Beirut, November 4, 2009- On October 30, 2009, Dr. Makram Bou Nassar, Deputy Director of the Foreign Affairs Department at the Central Bank of Lebanon, delivered a lecture on “the Role of the Central Bank in Protecting the Lebanese Economy and the Banking Sector from the Global Financial Crisis.”


The lecture was the first in the Lecture Series launched by the Faculty of Business Administration & Economics for the Academic Year 2009-2010, aiming at “upgrading the analytical skills and the quality of education of the students and community”, as put by Dr. Fadi Asrawi, Dean of the Faculty.



Dr. Bou Nassar began his lecture by giving a positive overview of the recent economic and banking developments in Lebanon. He said that economic growth is expected to reach 7% in 2009, while inflation rate is expected to remain below 3%, The balance of payments recorded a high surplus of USD4.8bn until the end of September 2009, customer deposits are growing by 20% annually, and they are expected to reach 100bn USD by the end of 2009, and the Central Bank’s foreign assets, excluding gold, reached a new historical high of USD26 bn.


He also discussed the tradition of conservative and precautionary regulation and prudent supervision by the central bank over the last fifteen years that insulated the Lebanese banking system from the effects of the global financial crisis, explaining that, those include continuous commitment to monetary and banking stability through maintaining exchange rate stability of the Lebanese pound against the US dollar, thus increasing confidence in the local currency and reducing inflation.
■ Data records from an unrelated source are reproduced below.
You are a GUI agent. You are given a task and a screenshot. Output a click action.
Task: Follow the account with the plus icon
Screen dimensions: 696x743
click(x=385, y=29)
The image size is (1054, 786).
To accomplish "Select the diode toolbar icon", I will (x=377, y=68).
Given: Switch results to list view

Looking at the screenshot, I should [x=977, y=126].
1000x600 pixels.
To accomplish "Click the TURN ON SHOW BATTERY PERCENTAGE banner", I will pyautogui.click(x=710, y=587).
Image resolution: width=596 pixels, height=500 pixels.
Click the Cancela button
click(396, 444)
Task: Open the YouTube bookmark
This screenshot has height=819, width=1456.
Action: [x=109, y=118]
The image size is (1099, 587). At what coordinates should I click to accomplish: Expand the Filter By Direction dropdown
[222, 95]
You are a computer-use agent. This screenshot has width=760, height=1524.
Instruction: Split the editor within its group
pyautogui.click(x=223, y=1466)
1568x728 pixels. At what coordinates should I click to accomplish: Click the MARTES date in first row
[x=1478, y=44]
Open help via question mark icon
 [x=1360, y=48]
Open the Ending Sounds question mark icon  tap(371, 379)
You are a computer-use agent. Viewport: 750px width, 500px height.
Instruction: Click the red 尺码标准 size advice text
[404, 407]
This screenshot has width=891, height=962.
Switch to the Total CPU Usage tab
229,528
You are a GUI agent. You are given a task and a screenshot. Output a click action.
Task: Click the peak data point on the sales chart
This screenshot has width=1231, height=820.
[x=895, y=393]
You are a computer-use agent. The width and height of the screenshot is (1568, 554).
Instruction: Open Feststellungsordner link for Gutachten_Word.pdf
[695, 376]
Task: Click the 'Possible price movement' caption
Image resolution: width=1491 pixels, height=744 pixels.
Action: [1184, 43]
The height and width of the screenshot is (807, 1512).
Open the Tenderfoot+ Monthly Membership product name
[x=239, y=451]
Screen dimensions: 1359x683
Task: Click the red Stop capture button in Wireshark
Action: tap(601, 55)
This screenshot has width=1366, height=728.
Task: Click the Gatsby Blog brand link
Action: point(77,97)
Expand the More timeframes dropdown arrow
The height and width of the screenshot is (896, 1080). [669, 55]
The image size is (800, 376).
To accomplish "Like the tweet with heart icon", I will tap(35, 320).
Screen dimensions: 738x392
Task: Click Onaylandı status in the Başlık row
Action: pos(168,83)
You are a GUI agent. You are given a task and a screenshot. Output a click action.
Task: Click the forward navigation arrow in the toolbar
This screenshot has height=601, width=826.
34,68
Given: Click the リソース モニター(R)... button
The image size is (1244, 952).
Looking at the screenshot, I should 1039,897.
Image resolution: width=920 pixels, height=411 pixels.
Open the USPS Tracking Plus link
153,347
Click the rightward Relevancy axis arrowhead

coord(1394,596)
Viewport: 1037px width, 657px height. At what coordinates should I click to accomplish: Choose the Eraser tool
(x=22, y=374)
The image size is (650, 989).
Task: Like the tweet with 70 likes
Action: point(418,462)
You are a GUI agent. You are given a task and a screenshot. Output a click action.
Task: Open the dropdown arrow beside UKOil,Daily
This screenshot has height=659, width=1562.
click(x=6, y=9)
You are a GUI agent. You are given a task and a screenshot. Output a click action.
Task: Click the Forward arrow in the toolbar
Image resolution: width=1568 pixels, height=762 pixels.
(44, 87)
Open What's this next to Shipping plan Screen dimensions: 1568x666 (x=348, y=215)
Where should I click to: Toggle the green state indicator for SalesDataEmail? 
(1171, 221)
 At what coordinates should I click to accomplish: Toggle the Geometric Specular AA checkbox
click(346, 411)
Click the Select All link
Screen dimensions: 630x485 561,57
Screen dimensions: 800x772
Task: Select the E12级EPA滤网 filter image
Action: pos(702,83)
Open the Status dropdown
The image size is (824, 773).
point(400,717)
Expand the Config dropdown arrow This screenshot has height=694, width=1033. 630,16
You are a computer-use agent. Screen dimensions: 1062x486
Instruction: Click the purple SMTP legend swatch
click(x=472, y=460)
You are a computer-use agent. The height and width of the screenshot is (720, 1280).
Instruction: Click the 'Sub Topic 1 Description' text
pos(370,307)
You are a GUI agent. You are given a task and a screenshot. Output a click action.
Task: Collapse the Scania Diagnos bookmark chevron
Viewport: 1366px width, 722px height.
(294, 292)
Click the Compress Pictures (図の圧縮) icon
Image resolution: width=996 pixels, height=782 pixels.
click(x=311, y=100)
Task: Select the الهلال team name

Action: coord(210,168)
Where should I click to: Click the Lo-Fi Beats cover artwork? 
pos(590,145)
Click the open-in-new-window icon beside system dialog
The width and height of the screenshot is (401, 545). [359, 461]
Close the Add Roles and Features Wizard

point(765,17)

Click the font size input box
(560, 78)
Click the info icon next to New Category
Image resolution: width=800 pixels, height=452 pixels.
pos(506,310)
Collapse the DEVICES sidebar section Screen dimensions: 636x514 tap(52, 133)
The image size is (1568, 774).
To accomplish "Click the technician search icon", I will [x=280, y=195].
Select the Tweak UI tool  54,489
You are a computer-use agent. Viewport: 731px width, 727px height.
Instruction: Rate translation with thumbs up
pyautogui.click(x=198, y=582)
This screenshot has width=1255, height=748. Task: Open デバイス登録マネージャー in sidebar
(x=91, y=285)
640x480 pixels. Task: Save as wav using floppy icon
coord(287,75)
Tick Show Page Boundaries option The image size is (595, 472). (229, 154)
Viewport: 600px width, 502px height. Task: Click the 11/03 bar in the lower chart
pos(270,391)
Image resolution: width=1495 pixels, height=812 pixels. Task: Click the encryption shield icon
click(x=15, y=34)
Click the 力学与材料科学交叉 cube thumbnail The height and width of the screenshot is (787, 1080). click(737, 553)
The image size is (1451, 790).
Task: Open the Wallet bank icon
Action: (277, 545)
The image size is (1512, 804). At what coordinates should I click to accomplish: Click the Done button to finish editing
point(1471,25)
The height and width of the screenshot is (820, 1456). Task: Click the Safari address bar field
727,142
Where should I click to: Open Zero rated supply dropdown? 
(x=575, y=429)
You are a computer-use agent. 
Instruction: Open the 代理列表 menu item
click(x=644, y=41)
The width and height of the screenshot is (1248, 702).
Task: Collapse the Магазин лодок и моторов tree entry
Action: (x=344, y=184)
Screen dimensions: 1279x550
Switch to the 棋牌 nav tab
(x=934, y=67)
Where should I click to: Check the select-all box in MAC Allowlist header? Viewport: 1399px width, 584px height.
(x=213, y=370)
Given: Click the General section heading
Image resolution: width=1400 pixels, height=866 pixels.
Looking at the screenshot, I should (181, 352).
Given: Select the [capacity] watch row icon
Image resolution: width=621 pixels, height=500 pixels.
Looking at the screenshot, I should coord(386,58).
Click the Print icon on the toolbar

Bou Nassar added that other measures taken by the Central Bank include regulating banks' dealings with derivatives and structured products, which requires prior approval from the Central Bank’s Central Council, in addition to forbidding banks from the acquisition of subprime mortgage debt and high risk assets that triggers the current global crisis. The Central Bank also required banks to maintain high levels of liquidity and a high capital adequacy ratio, in accordance with Basel II requirements and to abide by international standards on fighting money laundering, good governance, and transparency.


Bou Nassar concluded by discussing the new circulars issued by the Central Bank in 2009, that aims for decreasing the cost of borrowing and reinforcing productive investments through more exemptions on obligatory reserves.